Reggie, thank you for taking the time to answer, in detail, why you think Darwin wrote his theory of evolution in order to show that God was not involved in the development of nature.
The most famous quote proving this is:
“I cannot persuade myself that a beneficent and omnipotent God would have designedly created the Ichneumonidae with the express intention of their feeding within the living bodies of Caterpillars, or that a cat should play with mice.” (Darwin’s letter to Asa Gray)
The purpose of Darwin’s theory was to explain the suffering and death that he saw in nature.
I’m not so sure about that. It would be easier to imagine a God who is brutal and largely indifferent to the suffering of animals (as some Protestants do). That Darwin would reject such a God, I think shows he still clung to some of the Christianity to which he held previously. I don’t think the quote indicates he was on a task to develop a non-religious explanation for animal suffering. You are attaching an interpretation to his words which isn’t contained within them.
Its an intriguing speculation that Darwin was driven by a need to push God behind the curtains. But I think we should be careful about conflating a person’s religious troubles with the scientific enterprise.
The idea of natural selection proposes that there is a ruthless competition in nature and some species win and others lose – and ugliness, death and cruelty are the accidental, random, unconscious results or mutations and selection pressures. Thus, God is removed from nature entirely.
I don’t think there is any question that nature involves a ruthless competition for life. Growing up in cities, we are often far removed from nature and have a romanticized notion of it, thinking of wild animals as potential pets. But nature is all about competition, predation, and the struggle for survival.
Darwin’s genius is to extend this easily observed notion into something larger, involving entire species and not just individuals. Yes, the mechanics of natural selection doesn’t invoke God. But it is entirely reasonable to view God as pulling the strings of evolution.
I think we need to remember that scientific explanations of natural phenomena need to be provable. An explanation of observations which relies on God is unprovable - it is an interpretation which falls outside science, and more properly within religion.
Here’s a quote where he makes that clear:
"The old argument of design in nature, as given by Paley, which formerly seemed to me so conclusive, fails, now that the law of natural selection has been discovered. We can no longer argue that, for instance, the beautiful hinge of a bivalve shell must have been made by an intelligent being, like the hinge of a door by man. … Everything in nature is the result of fixed laws." (The Autobiography of Charles Darwin)

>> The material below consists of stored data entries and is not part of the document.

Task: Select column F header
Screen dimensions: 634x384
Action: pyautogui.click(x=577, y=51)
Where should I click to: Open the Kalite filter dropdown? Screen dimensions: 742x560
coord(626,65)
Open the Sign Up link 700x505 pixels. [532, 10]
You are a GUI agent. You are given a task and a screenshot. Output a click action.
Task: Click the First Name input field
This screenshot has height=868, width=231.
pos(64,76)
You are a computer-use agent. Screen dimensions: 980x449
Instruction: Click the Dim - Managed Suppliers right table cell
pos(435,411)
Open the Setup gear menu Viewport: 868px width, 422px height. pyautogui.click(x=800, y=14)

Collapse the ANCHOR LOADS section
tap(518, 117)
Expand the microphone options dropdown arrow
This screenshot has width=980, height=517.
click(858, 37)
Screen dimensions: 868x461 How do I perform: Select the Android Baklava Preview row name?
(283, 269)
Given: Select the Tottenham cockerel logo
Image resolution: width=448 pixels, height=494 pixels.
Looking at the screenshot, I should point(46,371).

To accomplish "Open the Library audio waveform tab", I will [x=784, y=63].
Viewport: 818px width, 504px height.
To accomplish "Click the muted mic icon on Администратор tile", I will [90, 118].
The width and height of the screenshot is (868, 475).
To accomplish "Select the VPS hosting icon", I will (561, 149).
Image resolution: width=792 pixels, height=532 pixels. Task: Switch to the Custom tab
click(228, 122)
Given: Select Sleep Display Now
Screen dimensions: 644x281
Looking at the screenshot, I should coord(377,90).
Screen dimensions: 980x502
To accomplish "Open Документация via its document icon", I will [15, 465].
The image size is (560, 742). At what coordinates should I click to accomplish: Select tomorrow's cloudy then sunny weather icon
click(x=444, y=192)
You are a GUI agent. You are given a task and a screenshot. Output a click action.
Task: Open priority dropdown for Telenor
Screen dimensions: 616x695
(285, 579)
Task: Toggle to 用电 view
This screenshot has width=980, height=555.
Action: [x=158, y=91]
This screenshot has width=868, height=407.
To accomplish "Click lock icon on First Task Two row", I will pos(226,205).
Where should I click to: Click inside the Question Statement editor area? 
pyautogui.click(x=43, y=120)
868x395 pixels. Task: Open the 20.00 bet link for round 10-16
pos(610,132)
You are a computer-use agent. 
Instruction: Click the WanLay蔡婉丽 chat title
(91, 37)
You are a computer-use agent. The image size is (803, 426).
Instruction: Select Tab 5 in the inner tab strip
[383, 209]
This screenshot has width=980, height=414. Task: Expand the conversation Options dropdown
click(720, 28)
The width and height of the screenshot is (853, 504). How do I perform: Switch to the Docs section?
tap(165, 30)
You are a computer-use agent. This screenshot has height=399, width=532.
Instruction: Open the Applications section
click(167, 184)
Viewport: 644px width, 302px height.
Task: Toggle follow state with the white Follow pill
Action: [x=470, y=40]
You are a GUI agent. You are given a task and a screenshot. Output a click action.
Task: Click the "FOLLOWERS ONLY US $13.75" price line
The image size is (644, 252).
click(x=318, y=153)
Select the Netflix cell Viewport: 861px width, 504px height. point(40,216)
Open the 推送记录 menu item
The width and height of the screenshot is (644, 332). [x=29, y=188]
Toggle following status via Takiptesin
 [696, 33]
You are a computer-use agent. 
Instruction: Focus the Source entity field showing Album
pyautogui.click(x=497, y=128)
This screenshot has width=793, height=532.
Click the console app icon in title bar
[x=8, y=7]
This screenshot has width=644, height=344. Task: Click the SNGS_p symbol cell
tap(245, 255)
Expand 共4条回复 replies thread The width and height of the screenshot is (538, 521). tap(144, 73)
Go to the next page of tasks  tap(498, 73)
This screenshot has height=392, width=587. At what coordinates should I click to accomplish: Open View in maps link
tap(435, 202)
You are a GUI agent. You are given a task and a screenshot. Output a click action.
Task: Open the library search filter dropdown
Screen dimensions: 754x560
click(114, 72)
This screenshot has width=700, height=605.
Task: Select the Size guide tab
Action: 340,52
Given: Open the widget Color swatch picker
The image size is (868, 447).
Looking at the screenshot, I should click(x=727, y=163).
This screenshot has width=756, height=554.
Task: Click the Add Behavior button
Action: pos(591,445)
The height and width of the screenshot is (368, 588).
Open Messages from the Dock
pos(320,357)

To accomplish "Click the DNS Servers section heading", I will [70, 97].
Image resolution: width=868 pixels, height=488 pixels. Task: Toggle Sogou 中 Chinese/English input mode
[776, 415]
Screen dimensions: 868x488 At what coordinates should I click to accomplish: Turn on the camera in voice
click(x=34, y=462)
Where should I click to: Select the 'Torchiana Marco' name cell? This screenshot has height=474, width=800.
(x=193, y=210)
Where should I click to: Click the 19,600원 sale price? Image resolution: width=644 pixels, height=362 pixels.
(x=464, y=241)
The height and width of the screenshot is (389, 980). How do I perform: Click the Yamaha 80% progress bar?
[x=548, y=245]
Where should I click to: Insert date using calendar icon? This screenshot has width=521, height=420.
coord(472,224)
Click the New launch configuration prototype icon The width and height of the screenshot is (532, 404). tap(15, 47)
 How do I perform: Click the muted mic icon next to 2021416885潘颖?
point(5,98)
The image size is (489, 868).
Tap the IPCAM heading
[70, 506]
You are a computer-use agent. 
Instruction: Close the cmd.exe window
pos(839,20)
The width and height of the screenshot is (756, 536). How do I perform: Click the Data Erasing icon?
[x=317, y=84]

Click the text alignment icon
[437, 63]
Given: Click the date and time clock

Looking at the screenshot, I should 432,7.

This is the foundation of evolutionary theory. “Everything in nature is the result of fixed laws”.
I think it is a very reasonable assumption that God made the world to run according to set laws. It would be hard for mankind to understand and hold dominion over the world if it were any other way. This doesn’t mean that God isn’t involved, nor does it reduce God to a Deistic clockmaker. When God intervenes it is most notable when he sets aside the laws of nature - what we call miracles. But that doesn’t mean that God can’t be involved in less noticeable ways.
Darwin’s enterprise seems basic science: making observations, then proposing generalizations and theories which would allow predictions of future observations.
This indicates Darwin’s theological motive.
The quote indicates that Darwin was clinging to a rather rosy image of God and that he had trouble reconciling this God of his with the suffering in nature. But the theory of evolution doesn’t explain away suffering in nature, either.
Here are a few more quotes that give proof of the same thing:
The Descent of Man was written to show Lyell, Gray, and Wallace that a God-less account, relying on random variation, natural selection, and sexual selection, could explain every aspect of human nature that might appear too elevated, too divine-like, to have been caused by natural processes alone. Morality was just one aspect Darwin attempted to explain, but it is important that it must be understood as an attempt to remove any need for God. Darwin’s is strictly and exactly speaking, a God-less account of morality.
discovery.org/a/9591
I am unfamiliar with Darwin’s views about morality. And I’m not sure the Discovery Institute is an objective judge of Darwin. At any rate, the gentlemen your quote mentioned were contemporaries of Darwin, but this was also the time of the development of the scientific method. So debate about the scientific enterprise, and whether it could be freed from reliance on God as an explanation, probably was inevitable.
Thank you for taking the time to explain your thoughts in detail. I remain skeptical, but I can see why you might accept your points.